The task seemed daunting at first. Breaking the earth for my Eagle Scout project was no easy feat. I wanted to construct the front fence of the start of a new equestrian park for a local non-profit horse equine-assisted therapy organization. Driving out to the property, parking on the side of the road, I tried to peer in to see what I was working with. I shook my head in disbelief; from the road, I could not walk even ten feet into the property. It was overgrown, trees lining the front of the property, and bugs swarming my every step. How was I supposed to build a fence where I couldn’t even see the ground? However, I chose to help the organization; helping the therapy center made me feel meaning in my work, and the knowledge that less fortunate children could benefit from it only convinced me more to take this project on.
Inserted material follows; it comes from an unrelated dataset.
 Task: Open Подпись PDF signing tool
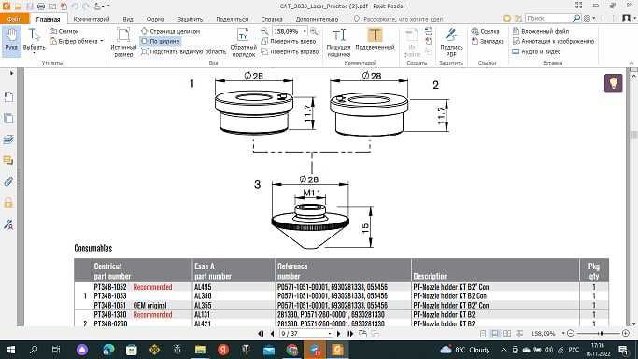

There were many, many preconditions that I had to deal with before even beginning my fence. The grasses loomed over my knees. The thickened brush scratched at my feet. I started planning the phases like it was the procedure for a chemistry experiment. After countless hours of research and writing it to paper, I created a specific project plan that ranged from the purchase of lumber to the cleanup of the property after completion. There were times when I wanted to scrap it all up, try something else, but I pushed through and I finally set the plan in action.
On the day of the project, after all the preparation, laying out the construction flags, measuring the fence distance, and renting equipment, I thought a fence cannot be that difficult to construct right? I was wrong. Off the bat, I faced even more obstacles. Drilling holes in the ground proved to be a pain in the ass, brittle, rocky earth testing my paper plan. After all the work I put in, I was not going to be stopped by a faulty power auger. My perfect plan was put to a halt in its tracks. As I pondered the possibility of working well into the night, it dawned on me that I should implement Plan B, one that just sprung into my mind. Keeping the workers focused and not idle became a new priority as the other parts of my old plan finished. I diverted my resources to help drill holes. Through the beating sun, we finally managed to finish the project after seven hours of hard labor, in front of me was a completed 300-foot fence. I would have never thought I would transform the wilderness into an orderly, pretty fence, a trailblazer for the equestrian park.
I learned many things from my Eagle Scout project. It gave me the confidence to tackle large, complex projects and taught me perseverance. By splitting up the project into stages and planning it all out, it started to look more straightforward. It really showed how hard work pays off and that planning is a necessity with projects of this scale. But I also learned that even the most-detailed, seemingly perfect plans have plenty of opportunities to face flaws.